РИСОРДЖИМЕНТО: С НЕКОТОРЫМИ ЗАМЕЧАНИЯМИ О САН-МАРИНО И ТЫСЯЧЕЛЕТИИ
«Il Calavrese abate Giovacchino Di spirito profetico dotato». ДАНТЕ: _Рай_, Песнь xii.
«Pater imposuit laborem legis, qui timor est; filius imposuit laborem disciplinæ, qui sapientia est; spiritus sanctus exhibet libertatem, quæ amor est».
ИОАХИМ ФЛОРСКИЙ: _Liber Concordiæ_, ii.
I
«Италия слишком длинная», — сказал итальянец. Мы въезжали в Турин на рассвете, среди пылающих гор розового снега, и поезд двигался медленно, в нерешительности, с паузами для размышления. «В некоторых местах линия однопутная», — пояснил он. «Италия слишком узкая, слишком стеснена горными цепями и, прежде всего, слишком длинная. В этом проблема всей нашей политики. Есть три Италии, три горизонтальных слоя, которые не смешиваются — промышленный и интеллигентный Север, застойный и суеверный Юг, и центр с Римом, который ни туда, ни сюда».
«Но на Севере гораздо больше клерикализма, чем на Юге, — сказал я. — Церковная партия — политическая сила».
«Именно это и доказывает мою точку зрения. На Севере всё более эффективно, вплоть до сил реакции. Клерикалы лучше организованы и, более того, поддержаны собственниками-атеистами в интересах порядка. Но Север — это Европа, Германия, если хотите, — Юг уже Африка». Поезд снова остановился. Он застонал. «Никакого единства невозможно».
«Никакого единства? — воскликнул я. — А как же Гарибальди и Мадзини и Объединённая Италия?»

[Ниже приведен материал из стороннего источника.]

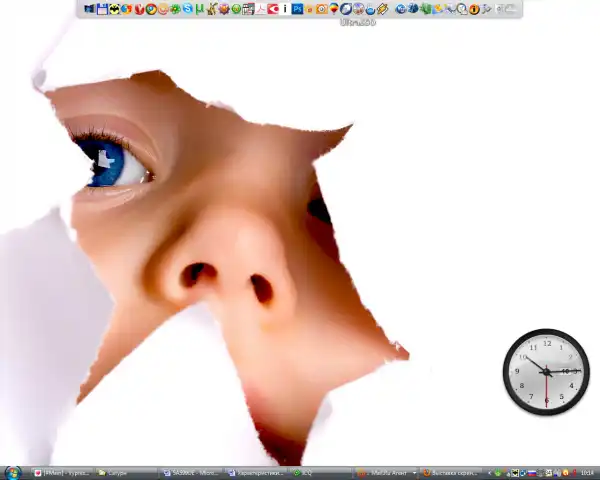Click the magnifier icon in the dock
The width and height of the screenshot is (600, 480).
[x=462, y=9]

«Это фраза. Италия слишком длинная».
Я размышлял над его словами, и в воображении я снова увидел все музеи Рисорджименто, все таблички во всех _лоджиях_ и ратушах, записывающие тех, кто умер за Единство Италии, все статуи всех героев, все улицы и площади, посвящённые им, в то время как в моих ушах звучала вся артиллерия аплодисментов, гремевшая в тот самый момент по всей длине и узости Италии в ознаменование Юбилея Отплытия Тысячи из Кварто.
II
Всякий, кто едет в Италию ради Ренессанса, найдёт Рисорджименто диссонирующей навязчивой идеей; красуясь, как оно делает, в совершенно новых статуях и памятниках, чья неуместность цвета или формы разрушает мягкое единство старых соборных площадей или замковых дворов. Флоренции удалось замять Рисорджименто в задних улочках или ненавязчивых табличках, а Венеция со своим изобилием _Кампи_ спрятала его с глаз долой, хотя Виктор Эммануил встал на дыбы на коне недалеко от Моста Вздохов, а «трое юношей, умерших за свою страну» вторглись среди гробниц дожей. Суть Пизы сохранена её изоляцией от жизни, оставляя Мадзини доминировать над городом его смерти. Но большинство старых городов опустошено новыми национальными героями — как бы замечательна и энергична ни была скульптура порой — так же как старые исторические ориентиры стёрты новыми названиями улиц. И в дополнение к вездесущему квартету — Гарибальди, Кавур, Виктор Эммануил, Мадзини — местные герои усугубляют разрушение древности. Даниэле Манин восседает в Венеции над крылатым львом, распростёршимся под тритоном; Рикасоли, «железный барон», правит в Тоскане; Павия священна для Кайроли; Мингетти проходит через Романью; Криспи через Юг; Генуя посвящает улицу, площадь и бронзовую статую Биксио, Воанергесу эпоса; Виареджо только что установила табличку Розолино Пило и Джованни Коррао, отважным предшественникам Тысячи; даже Рубаттино — патриот против своей воли — имеет свою статую в генуэзской гавани, на ложном основании, что он предоставил свою пароходную линию в распоряжение Гарибальди. Это настоящий дождь камней, падающий на праведных и неправедных одинаково. А иногда — как в Асти — все Герои Объединены под буйством гранитных монолитов и мраморных львов.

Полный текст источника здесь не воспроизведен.